Сохранённые записи:
◆ ◆ ◆ ◆
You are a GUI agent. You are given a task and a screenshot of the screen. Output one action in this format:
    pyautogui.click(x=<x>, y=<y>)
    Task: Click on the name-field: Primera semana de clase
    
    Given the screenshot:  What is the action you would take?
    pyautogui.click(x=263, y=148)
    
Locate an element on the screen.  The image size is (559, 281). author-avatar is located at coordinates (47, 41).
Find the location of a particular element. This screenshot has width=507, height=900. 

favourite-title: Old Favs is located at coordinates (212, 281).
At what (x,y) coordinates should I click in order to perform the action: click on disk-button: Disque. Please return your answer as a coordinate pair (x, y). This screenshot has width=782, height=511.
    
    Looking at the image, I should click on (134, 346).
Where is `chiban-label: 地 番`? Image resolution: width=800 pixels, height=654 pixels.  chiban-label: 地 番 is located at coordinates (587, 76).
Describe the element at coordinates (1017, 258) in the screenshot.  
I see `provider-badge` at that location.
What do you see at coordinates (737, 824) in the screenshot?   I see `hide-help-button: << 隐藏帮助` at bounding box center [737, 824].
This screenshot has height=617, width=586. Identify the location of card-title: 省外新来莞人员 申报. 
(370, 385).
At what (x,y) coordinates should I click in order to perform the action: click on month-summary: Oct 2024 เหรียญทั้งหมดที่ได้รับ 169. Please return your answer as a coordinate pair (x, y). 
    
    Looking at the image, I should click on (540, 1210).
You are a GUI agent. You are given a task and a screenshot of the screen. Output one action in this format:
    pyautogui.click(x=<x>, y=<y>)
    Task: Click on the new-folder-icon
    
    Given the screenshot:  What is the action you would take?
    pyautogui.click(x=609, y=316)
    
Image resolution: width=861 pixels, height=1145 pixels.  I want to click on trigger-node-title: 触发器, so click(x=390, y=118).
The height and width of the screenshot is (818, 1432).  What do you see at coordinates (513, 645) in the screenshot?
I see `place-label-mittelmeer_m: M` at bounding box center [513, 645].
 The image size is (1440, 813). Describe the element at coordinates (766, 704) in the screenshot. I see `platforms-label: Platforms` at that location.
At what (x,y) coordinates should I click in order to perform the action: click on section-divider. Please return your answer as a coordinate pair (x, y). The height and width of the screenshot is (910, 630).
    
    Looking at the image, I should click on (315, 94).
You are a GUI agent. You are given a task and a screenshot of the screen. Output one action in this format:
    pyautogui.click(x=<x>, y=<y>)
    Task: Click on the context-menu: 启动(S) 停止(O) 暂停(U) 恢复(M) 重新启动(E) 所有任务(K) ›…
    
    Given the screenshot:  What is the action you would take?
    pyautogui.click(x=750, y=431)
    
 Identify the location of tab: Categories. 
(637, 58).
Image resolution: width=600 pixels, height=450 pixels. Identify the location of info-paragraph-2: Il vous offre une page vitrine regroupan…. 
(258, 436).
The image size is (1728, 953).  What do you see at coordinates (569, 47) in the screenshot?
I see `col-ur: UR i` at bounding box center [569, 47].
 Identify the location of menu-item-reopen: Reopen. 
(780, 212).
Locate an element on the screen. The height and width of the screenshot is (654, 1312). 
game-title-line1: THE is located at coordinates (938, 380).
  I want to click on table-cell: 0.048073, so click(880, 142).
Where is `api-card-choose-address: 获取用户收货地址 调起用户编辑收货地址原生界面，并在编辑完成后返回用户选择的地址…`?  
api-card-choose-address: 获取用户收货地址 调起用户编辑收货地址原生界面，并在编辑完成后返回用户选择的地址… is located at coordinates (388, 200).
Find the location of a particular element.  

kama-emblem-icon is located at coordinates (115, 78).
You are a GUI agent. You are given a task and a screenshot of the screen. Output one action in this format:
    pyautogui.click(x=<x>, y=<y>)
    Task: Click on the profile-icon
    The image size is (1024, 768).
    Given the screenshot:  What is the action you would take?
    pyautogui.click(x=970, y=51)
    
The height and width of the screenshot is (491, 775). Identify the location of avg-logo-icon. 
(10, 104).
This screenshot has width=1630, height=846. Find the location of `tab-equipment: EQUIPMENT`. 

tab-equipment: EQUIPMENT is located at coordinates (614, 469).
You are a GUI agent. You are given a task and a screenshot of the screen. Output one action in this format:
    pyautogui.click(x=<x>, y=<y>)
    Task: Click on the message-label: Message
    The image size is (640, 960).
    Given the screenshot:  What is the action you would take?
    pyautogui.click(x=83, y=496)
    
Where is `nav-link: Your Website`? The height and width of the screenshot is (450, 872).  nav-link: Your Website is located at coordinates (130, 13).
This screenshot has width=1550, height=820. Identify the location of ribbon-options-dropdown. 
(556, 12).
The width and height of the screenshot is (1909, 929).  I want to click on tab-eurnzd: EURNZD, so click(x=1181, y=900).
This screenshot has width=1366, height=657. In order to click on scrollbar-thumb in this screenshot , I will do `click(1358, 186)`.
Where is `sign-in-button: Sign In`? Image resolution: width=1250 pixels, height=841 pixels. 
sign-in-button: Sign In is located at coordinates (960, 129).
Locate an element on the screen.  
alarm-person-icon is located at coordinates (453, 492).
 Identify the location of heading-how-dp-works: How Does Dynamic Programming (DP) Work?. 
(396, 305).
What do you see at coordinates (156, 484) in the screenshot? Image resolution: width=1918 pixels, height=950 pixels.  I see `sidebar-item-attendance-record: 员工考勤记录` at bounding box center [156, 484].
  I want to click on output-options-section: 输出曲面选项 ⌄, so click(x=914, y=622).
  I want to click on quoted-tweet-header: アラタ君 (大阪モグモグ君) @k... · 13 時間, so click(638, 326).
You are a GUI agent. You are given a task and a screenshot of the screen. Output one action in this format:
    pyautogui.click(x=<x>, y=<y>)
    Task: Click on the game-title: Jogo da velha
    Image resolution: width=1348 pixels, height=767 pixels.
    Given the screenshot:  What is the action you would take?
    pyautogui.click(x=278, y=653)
◆ ◆ ◆ ◆
### ЧТО НУЖНО СДЕЛАТЬ
Найдите в записях выше все строки, где встречается слово «card», и перепишите каждую из них.

### ОТВЕТ К ЗАДАЧЕ
This screenshot has height=617, width=586. Identify the location of card-title: 省外新来莞人员 申报. 
Where is `api-card-choose-address: 获取用户收货地址 调起用户编辑收货地址原生界面，并在编辑完成后返回用户选择的地址…`?  
api-card-choose-address: 获取用户收货地址 调起用户编辑收货地址原生界面，并在编辑完成后返回用户选择的地址… is located at coordinates (388, 200).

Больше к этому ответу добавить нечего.